Kasia Szczerbinski, Richmond senior, pledged during the Spring semester of her sophomore year. She felt personally affected by the vandalism.
“A GDI is a really negative term for people that aren’t Greek, and I know that while everybody jokes around and stuff, I would never make fun of anybody for not being Greek,” Szczerbinski said. “It’s a very personal decision.”
Kenneth Snyder, director of campus safety, and his office was informed the next morning. Spray paint cans were found on campus dumpsters, so campus safety is attempting to locate where they were bought and then track any receipts.
“Well, we were notified by a faculty member about some graffiti on one of the college vehicles by Olin hall, and we found graffiti throughout campus, mostly on the west side of campus,” Snyder said.
Nicole Iraola, Saline sophomore, was initiated to Alpha Xi Delta during her freshman year. The rock was painted for Autism Awareness Month.
“I was disappointed when I first saw it,” Iraola said. “I don’t know why somebody would do that. It did confuse me, like I thought that was weird.”
Greek organizations were not the only targets. College vehicles, street signs, pavement and a student’s car were all vandalized. A swastika was found on a nearby church, too.
“Facilities was in and tried to clean up the vulgar statements and then the swastika,” Snyder said.
The observatory houses one of the oldest telescopes in the country. Graffiti was found on that building.
“They were very concerned about the observatory because it’s a state historical site and since they actually defaced the sign, too,” Snyder said. “They were able to get that off.”

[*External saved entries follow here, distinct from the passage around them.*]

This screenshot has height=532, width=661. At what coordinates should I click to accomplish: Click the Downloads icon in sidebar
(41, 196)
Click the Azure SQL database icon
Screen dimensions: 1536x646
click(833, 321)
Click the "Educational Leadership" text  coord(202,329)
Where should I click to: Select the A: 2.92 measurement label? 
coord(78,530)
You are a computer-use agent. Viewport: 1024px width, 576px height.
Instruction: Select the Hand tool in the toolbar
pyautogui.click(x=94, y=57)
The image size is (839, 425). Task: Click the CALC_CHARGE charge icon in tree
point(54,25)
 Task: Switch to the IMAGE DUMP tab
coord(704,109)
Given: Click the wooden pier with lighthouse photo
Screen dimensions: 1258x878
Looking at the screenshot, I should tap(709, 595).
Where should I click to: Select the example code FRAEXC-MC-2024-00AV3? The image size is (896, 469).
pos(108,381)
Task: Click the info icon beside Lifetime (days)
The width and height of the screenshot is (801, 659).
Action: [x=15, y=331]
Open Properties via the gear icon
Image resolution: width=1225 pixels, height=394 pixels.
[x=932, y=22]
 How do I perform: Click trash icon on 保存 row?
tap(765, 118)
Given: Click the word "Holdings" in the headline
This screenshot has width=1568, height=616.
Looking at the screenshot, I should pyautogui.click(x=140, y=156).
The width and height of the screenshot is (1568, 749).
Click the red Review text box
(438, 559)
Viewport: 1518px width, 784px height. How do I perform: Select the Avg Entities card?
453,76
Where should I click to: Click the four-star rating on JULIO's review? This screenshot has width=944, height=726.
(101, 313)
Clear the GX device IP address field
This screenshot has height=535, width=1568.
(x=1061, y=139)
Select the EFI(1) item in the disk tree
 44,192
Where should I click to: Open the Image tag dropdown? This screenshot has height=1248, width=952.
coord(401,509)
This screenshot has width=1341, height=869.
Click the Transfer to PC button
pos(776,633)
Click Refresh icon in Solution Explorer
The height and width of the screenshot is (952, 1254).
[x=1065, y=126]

This is Snyder’s 13th year as director of campus safety. It’s been close to eight years since he has seen this type of crime affect the college and community.
“You can still see [graffiti] on the sign that says ‘Albion Smart Community,’ and they painted a bunch of vehicles,” Snyder said. “In that situation it was college vehicles, and now they just tagged one student’s vehicle. We’re lucky that we haven’t had too many spray-paintings over the years.”
Even though the spray-painting targeted Greek organizations, Szczerbinski believes it won’t change campus life.
“I wouldn’t change anything about my Greek community,” Szczerbinski said. “I think that Albion has actually a pretty strong Greek community. We don’t have a lot of rivalries that a lot of other Greek communities do. Whoever did that is a person who needs to look at themselves.”
Campus safety is still investigating the incident by using cameras and by trying to find out where the spray-paint cans were purchased.
“In my opinion that act was ignorant,” Snyder said. “If it was one of our students, it was a waste of money, not to mention an embarrassment to the college. If it wasn’t one of our students, then I would want them to know that we’re going to try to catch them. If anybody knows anything, we’d love to hear from them.”